The shift was intentional. She had observed that professionals who stayed in one function often reached a ceiling. They knew their lane deeply but could not see the full system. Shpiegel wanted to see the full system.

The Pressure of Last Mile

Carvana brought a different kind of complexity. As Associate Director of Market Operations, focused on the company’s Last Mile Division, Shpiegel worked at the point where logistics, customer experience, and brand reputation meet.

Last mile delivery is the final variable that a customer actually experiences. In automotive logistics, that means a car arriving on time, in the right condition, through an experience that matches what the brand promised when the customer clicked buy. Shpiegel understood the stakes.

She worked on market-level execution, team alignment, and operational improvements inside an environment that was expanding rapidly and required structure to be built in real time. High-growth companies, she observed, cannot wait for perfect conditions. You build the system while operating inside it.

Rebuilding from First Principles at RIGID Industries

Today, Shpiegel serves as Director of Sales and Marketing at RIGID Industries. The role is the most integrated of her career. Brand development, growth strategy, sales alignment, and customer engagement all fall within her scope.
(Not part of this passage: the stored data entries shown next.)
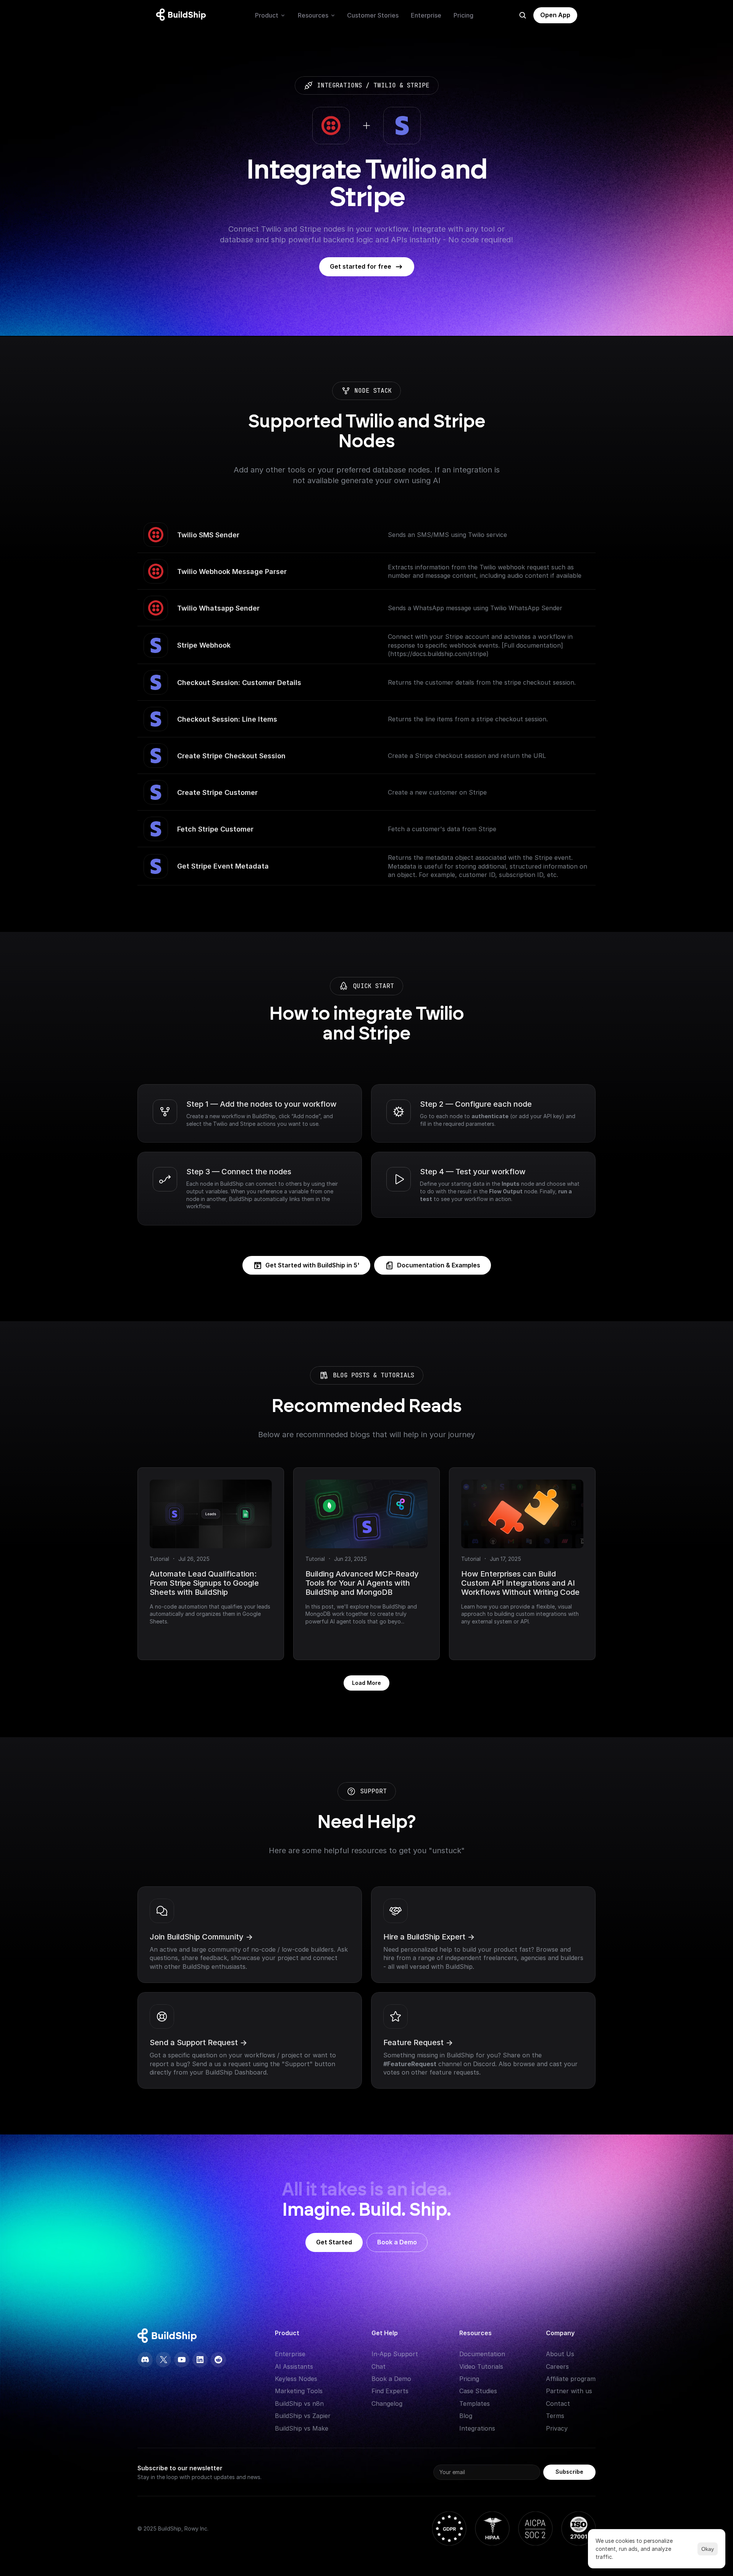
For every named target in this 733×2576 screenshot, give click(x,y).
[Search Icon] (522, 15)
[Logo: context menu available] (183, 15)
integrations (339, 85)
Her arrival at RIGID required her to do something familiar but demanding: understand an industry quickly, identify what the brand had been, and determine what it needed to become. The process involved stripping back assumptions and rebuilding the brand mission from the ground up.

She describes sales and marketing as a single engine rather than two separate functions. The implication is practical: when those teams move independently, execution fractures. When they move together, growth becomes repeatable.

What Range Actually Looks Like

Across six roles in four industries, a pattern is visible. Shpiegel consistently moves toward complexity. She takes on assignments where the environment is new, the problems are structural, and the answers are not obvious.

She attributes this willingness partly to her childhood. When you have changed schools, languages, and social contexts six times before high school, change loses its threat. The unfamiliar becomes a starting condition, not an obstacle.

She also has a practical philosophy about career development. Too many professionals, she believes, remain inside one sector because the alternative feels uncertain. Switching industries forces different questions. Different questions produce better thinking.

Life Beyond the Office

Outside of work, Shpiegel skis and snowboards. She travels. She describes herself as deeply interested in food, not as a hobby but as a way to understand culture. Each country she has lived in or visited has offered a specific kind of knowledge that cannot be acquired any other way.

She is also a mother of three. She speaks about her children with the same practical directness she brings to her professional work. They center her. On difficult days, they make the stakes at work feel proportionate again.

Natalie Shpiegel and the Architecture of Modern Leadership

The model of leadership that Shpiegel represents is not uncommon in the current business environment, but it remains undervalued. It is built on breadth alongside depth, on the ability to translate across functions, and on a genuine comfort with environments where the rules are still being written.

Her career does not follow a single industry or a single function. It follows a principle: understand how the system works, then make it work better. From Toulouse to Scottsdale, from Blue Moon to RIGID Industries, that principle has held.

She keeps building. She keeps moving. That, she would say, is the only plan that has ever made sense to her.